Buying and selling homes help turn the cogs of the American economy. The multiplier effect of the housing market has the possibility of expanding many other sagging areas of our economy.
“The NAR (National Association of Realtors) has issued this statistic: Each home sale at the median sale price adds more than $63,000 in economic impact. This includes payments for services rendered by sales professionals, home inspectors, attorneys, loan originators, movers and others, as well as remodeling, new furnishings and other multiplying factors.”
“During my years in real estate I’ve seen tough times like this before – in 70s, the 80s, and in the 1990s.”
“The internet was used only by the military and email was non-existent.” “In other words, we weren’t bombarded with bad news – everywhere we turned – 24/7.
We had a chance to step back, reflect, think and put things in perspective. Not today.” “Back in ’82 we also said that if rates ever got down to 15% we could sell a lot of real estate. Today rates are around 5%.” “Well, we’re staring down yet another cycle and, yes, our business is a cyclical business.
It’s just that since our last up cycle lasted over 11 years… some of us simply forgot that real estate is a cyclical business. Perhaps we should have known that given the length of the last up cycle it shouldn’t have come as a surprise that the downturn would be more significant then we could have imagined.”
“A recent Federal Reserve report estimates that of the trillions of dollars in real home equity cashed out between 2001 and 2007, homeowners used $874 billion to pay off non-mortgage debt – in effect rolling consumer debt into their home loans.”
“Housing affordability is near the highest it’s been in the 40 years they’ve been tracking this measurement…interest rates are still near historic lows, and home prices are within reach of many more Americans.”
“Nearly half of all today’s buyers are first timers, says NAR.” That’s up about 15% historically.
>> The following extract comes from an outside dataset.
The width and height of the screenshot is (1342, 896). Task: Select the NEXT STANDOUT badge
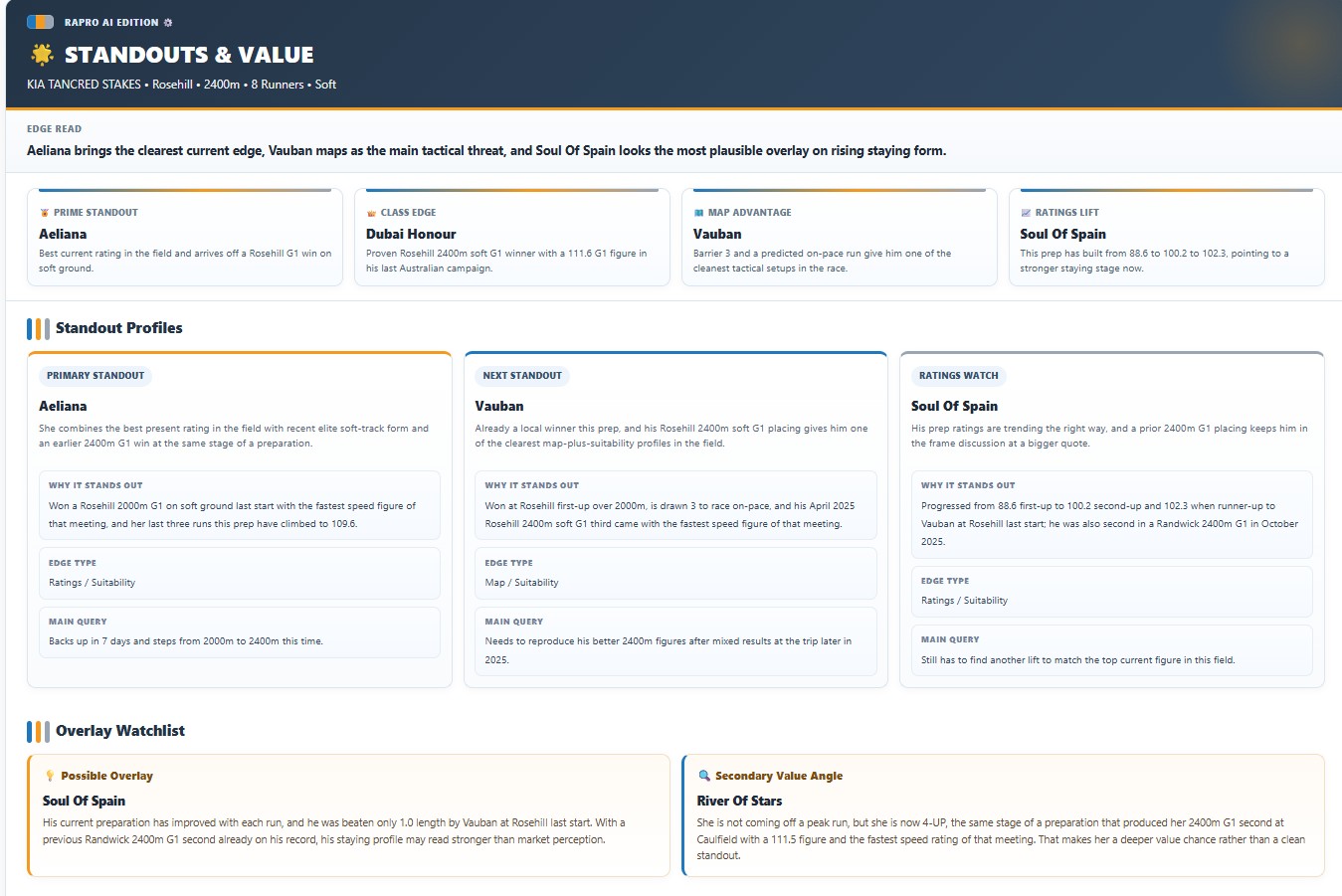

“Longer term, I think inflation is going to come back into play, which would support firming home values. World economies are growing and demand for natural resources will grow along with them. Costs, as we know them will rise, including the cost of housing.”
“Over time, the combination of pent-up demand from deferred household formation and low levels of home building will reduce the excess vacant inventory, bring markets back into balance, and send housing starts up sharply from early 2009 levels. If history is any guide, housing markets will rebound in advance of labor markets and help to spark the economic recovery.”
“Rapid growth in the population under age 45 and over age 65, as well as the rising minority share, will shift the composition of housing demand over the next 20 years. These changes in the age distribution will mean greater demand for both starter homes and rentals, and for seniors housing.
The first wave of change will occur in the inner suburbs of large metropolitan areas where people now in their 70s and 80s are concentrated, then fan out to the outer suburbs as the baby boomers start to downsize.”
“Indeed, home ownership is vital. It will continue for most Americans as the single most important – and most significant – financial decision of their lives.”
“When the housing market does rebound, demographic forces should restore annual housing production to at least the levels seen in the late 1990s and early 2000s.”